建設会社の仕事と言えば「キツイ、汚い、危険」と言われマイナスイメージを持たれている傾向にあります。現場事務の仕事も男性が多い印象で嫌厭されがちですが、実は女性にお勧めの職種でもあります。今回は現場事務の仕事と面白さを紹介します。

 

建設現場の事務は一般的な事務仕事と違う?

現場での事務の仕事とはどんなことをするのでしょうか。いわゆる「キツイ、汚い、危険」は現場事務でもあるのでしょうか。一般的な企業のいわゆるオフィスの事務とはどのように違うのか見ていきましょう。

現場事務とは主に建築現場に建てられたプレハブの中で事務仕事をする人のことです。実際に建物を作る作業員や現場監督を支えるのが仕事です。現場事務員として働くひとの年齢は20代から50代と幅広く、年齢問わず様々なひとが働いています。家庭を持つ主婦の方なども多いのが特徴です。場所はプレハブが一般的ですが、都内のビル街などでは別に仮オフィスを借りることもあります。服装は作業着などの制服の場合が多いようです。オフィスカジュアルなど私服のところなどもあるようですが、ハイヒールなどは歩きにくい現場付近を歩く際危険なので避けた方がよいでしょう。

では実際の仕事内容はどんなものがあるのでしょう。

 

・書類作成・整理

まずは書類作成やコピー、ファイリング。これは一般の事務と変わらないですね。ただ、製図ソフトを使用できる方などはCADを使って図面の作成をされることもあります。もちろん純粋な事務として登用された場合はその作業はありません。月末は請求書などの作成などで忙しくなることもありますが、パソコン仕事も少ない現場も多いようです。

 

・電話対応

これも一般の事務でもある業務と思います。電話の取り次ぎや得意先への連絡などは多いでしょう。

 

・掃除やお弁当の発注

いわゆる雑務です。事務所の掃除や来客時のお茶出し、郵便物の受け取りや発送、備品の手配や管理など。現場事務ならではといえるのは作業員のお弁当の手配でしょう。建築現場周辺は商業施設やコンビニなどが遠い場所が多いため、作業員のためにお弁当の手配をすることがあります。

 

以上のように作業の内容自体は一般事務とさほど大きく違うことはありません。難しかったり専門的な知識が求められることはそうないため、働く場所がオフィスから現場に移っただけという認識でも間違いありません。力仕事もないので「キツい」ということはないでしょう。作業中の作業員が出入りするためとてもきれいな場所とはいえませんが、掃除も事務の仕事なので自分でしっかり行えばそこまで「汚い」環境ではないでしょう。そして現場で実際に作業するわけではなく事務所内での仕事ですから「危険」ということもありません。

 

現場事務の面白さ・やりがいとは?

では現場事務の仕事には、どんな面白さややりがいがあるのでしょうか。

 

・工事が完成したとき達成感を得られる

実際に作業をしていなくても、作業員や現場監督の手伝いをするのが現場事務の仕事。すぐ近くで工事をしている過程をずっと見守っているわけですから、完成したときの達成感と現場の一体感は大変なものです。作業員が気持ちよく工期もスムーズに進めば、作業員をアシストしているという自負にも繋がりモチベーションもあがります。

==============================

▸ **解くべき問題**
- A) 現場事務の記事で、実際の仕事内容として「・」付きの見出しに挙げられている業務をすべて答えてください。
- B) 現場事務の記事の続きを、最後の文のあとから書き進めてもらえますか?
このあとのリストは現場事務の記事とは無関係です。

▸ **リスト一覧**
==============================

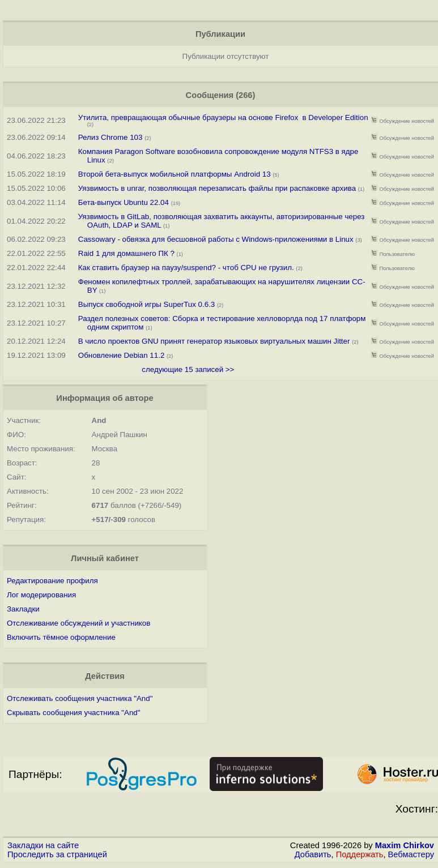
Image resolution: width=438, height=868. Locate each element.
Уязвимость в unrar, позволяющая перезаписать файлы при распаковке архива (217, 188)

==============================

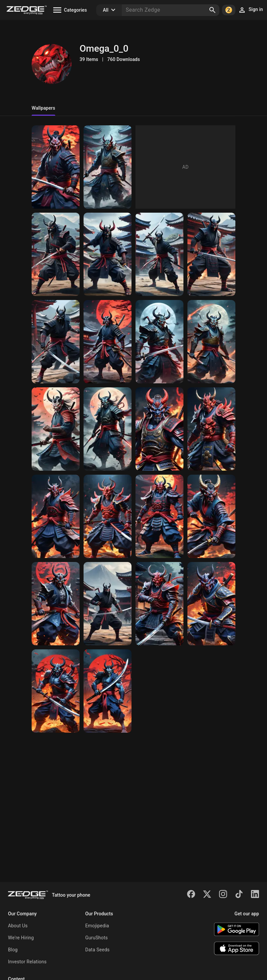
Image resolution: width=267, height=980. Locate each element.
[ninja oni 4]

==============================

▸ **解答一覧**
- A) 書類作成・整理、電話対応、掃除やお弁当の発注

- B)
・建物がどうやって作られるか直に見ることができる

建築途中の建物をみることができます。建築好きなひとはもちろん、建物に詳しくなくても普段はなかなか見ることのできない建物の構造などは興味を引かれるでしょう。所長や現場監督に、関係者以外立ち入れない内部を解説してもらいながら案内してもらえることもあります。

 

・女性の少ない環境なのでしがらみが少ない

現場作業員はやはり力仕事が多いため、女性作業員はまれです。必然、女性は現場事務員のみということが多いでしょう。現場事務員も人数が少ない現場が多いですから、回りに働く女性が少ない環境です。作業員の男性たちは数少ない女性に配慮や気をかけてくれることが多く、大切に扱ってくれます。また女性同士に起こりがちな派閥やいがみ合いなどとは無縁ですので、女性同士の付き合いには疲れてしまうという方は向いている環境です。

 

・いろんな職種のひととコミュニケーションを取れる

現場事務所には作業員や職人たちが休憩を取りにくることもよくあります。その際に話をしたり愚痴を聞いたり、相談に乗ったりアドバイスをもらったり、逆に缶コーヒーをおごってもらったりとたくさんのコミュニケーションが生まれます。事務所には作業員ばかりでなく社内外の多くの関係者が出入りしますのでベテランの職人から貴重な体験談を聞けることも。

作業員や現場監督などとのコミュニケーションも大事な要素なので、話好きだったり気配りのできるひとが向いています。

 

・おしゃれや「ルーティンワーク」好きには向かない

上でも書きましたが、現場では基本的に制服で、動きやすい服装が基本です。おしゃれが好きだったりネイルやヒールの高い靴を好む方には向いていません。また現場は日々作業が進むため、毎日同じ仕事ではありません。それは現場事務も同じで、日々の作業の進行により必要とされる仕事が変わります。決められた仕事を淡々とこなすよりも自分で業務を組み立てたり工夫することが評価される職場です。

 

建設現場の事務に求められるスキル・活かせる資格は?

一般的な事務では必須の資格というものはありませんが、現場事務ではどんなスキルがあったら活かせることができるのでしょうか。

 

・簿記

一般事務でも持っていると使える資格です。請求書の整理やお金の計算をするのは現場事務でも同じですので、持っていると重宝することは間違いないでしょう。

 

・CAD

製図ソフトであるCADを使うことができればかなり現場で重宝されるでしょう。現場で設計やデザインに変更があった際など、その場でその変更に沿ってデータを修正することができます。

また正式なCADオペレーターになるには実務経験が求められますが、現場事務との兼務であれば未経験者でも実務経験を積むことができるのでスキルアップをするチャンスです。実際に現場で使われている製図を目にできますので、良い経験になること間違いありません。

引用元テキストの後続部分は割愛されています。